7 de Octubre

Nuestra Señora, la Virgen del Rosario
Primera opción: Jon 1, 1 – 2, 1. 11 / Sal Jon 2, 3-5. 8 / Lc 10, 25-37. Propio de la MO. Blanco.
Segunda opción: Hch 1, 12-14 / Sal Lc 1, 46-55 / Lc 1, 26-38

¿Quién es mi prójimo?

En aquel tiempo, se levantó un maestro de la Ley y, para ponerlo a prueba, dijo: “Maestro, ¿qué debo hacer para heredar la vida eterna?”. Él le dijo: “¿Qué está escrito en la Ley? ¿Qué lees allí?”. Él respondió: “Amarás al Señor tu Dios con todo tu corazón, con toda tu alma, con toda tu fuerza, con toda tu mente, y a tu prójimo como a ti mismo”. Jesús le dijo: “Respondiste bien, haz eso y vivirás”. Pero él, queriendo justificarse, preguntó a Jesús: “¿Y quién es mi prójimo?”. Jesús respondió: “Un hombre bajaba de Jerusalén a Jericó y cayó en manos de ladrones. Ellos le quitaron la ropa, lo golpearon y luego se marcharon, dejándolo medio muerto. Coincidió que bajaba un sacerdote por ese camino y, viéndolo, se pasó al otro lado del camino. Igualmente un Levita que llegó al lugar, viéndolo, se pasó al otro lado del camino. Pero un samaritano que iba de viaje llegó junto a él y, viéndolo, tuvo compasión de él. Acercándose, le echó aceite y vino, y le vendó las heridas. Después lo montó en su cabalgadura, lo llevó a una posada y lo cuidó. Al día siguiente, sacó dos denarios y los dio al dueño de la posada y le dijo: ‘Cuida de él, y lo que gastes de más te lo pagaré a mi regreso’. ¿Quién de estos tres te parece que se portó como prójimo del hombre que cayó en manos de los ladrones?”. Él respondió: “El que tuvo misericordia de él”. Jesús le dijo: “Vete y haz tú lo mismo”.
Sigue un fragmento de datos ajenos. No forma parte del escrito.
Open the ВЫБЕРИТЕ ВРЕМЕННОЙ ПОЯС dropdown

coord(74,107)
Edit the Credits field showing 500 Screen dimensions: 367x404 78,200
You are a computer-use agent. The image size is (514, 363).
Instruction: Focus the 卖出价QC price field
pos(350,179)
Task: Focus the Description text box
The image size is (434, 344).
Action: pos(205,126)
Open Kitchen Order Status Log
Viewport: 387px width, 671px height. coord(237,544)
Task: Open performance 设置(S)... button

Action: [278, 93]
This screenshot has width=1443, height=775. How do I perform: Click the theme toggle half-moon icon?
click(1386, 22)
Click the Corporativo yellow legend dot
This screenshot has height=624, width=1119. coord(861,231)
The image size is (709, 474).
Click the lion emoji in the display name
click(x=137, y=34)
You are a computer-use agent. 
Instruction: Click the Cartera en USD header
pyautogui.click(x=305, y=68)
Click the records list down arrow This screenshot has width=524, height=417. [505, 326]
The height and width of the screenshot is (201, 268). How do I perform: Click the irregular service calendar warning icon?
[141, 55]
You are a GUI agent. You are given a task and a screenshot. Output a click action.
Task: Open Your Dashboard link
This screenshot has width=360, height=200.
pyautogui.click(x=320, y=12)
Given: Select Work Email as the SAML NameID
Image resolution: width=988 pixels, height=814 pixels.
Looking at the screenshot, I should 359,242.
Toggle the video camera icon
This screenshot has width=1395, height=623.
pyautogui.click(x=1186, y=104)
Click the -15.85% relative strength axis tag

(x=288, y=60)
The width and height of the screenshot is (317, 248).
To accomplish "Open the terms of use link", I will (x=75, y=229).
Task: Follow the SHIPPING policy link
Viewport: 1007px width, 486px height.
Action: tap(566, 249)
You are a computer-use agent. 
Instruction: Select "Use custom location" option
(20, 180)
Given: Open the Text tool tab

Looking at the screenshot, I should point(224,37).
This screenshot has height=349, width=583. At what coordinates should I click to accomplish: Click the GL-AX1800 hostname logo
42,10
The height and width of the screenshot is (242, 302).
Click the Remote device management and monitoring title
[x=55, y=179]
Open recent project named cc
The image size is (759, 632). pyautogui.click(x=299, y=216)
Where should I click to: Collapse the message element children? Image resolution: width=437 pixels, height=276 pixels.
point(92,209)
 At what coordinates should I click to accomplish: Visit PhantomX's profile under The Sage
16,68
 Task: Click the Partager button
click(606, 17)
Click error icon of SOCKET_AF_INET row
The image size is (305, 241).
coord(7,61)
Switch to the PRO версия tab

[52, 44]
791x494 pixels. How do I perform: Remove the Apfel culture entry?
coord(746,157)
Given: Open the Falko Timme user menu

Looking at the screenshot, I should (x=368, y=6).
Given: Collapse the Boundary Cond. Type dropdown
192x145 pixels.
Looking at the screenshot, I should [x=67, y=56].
Hay personas que consideran que su comportamiento es ético simplemente porque no son sorprendidos infringiendo la ley. Otros piensan que son éticos cuando cumplen su deber. Esta forma de pensar corre el riesgo de caer en el legalismo o en el autoritarismo. Para Jesús la ética es la capacidad de actuar movido por el sufrimiento del otro. Los sacerdotes y los levitas cumplen sus deberes, pero son incapaces de condolerse con el caído. En cambio, el samaritano, considerado por los judíos como un pagano y alejado de Dios, ese, justamente el que parece más lejano de la religión, es el que se conduele: se acercó al sufrimiento del caído, curó sus heridas, invirtió dinero. Mejor dicho, dejó que el sufrimiento del otro le perturbara sus planes de viaje. Es la ética de la compasión que va más allá del deber, más allá de la mentira religiosa insensible.

¿Qué dolores ajenos nos conmueven y nos llevan a actuar eficazmente?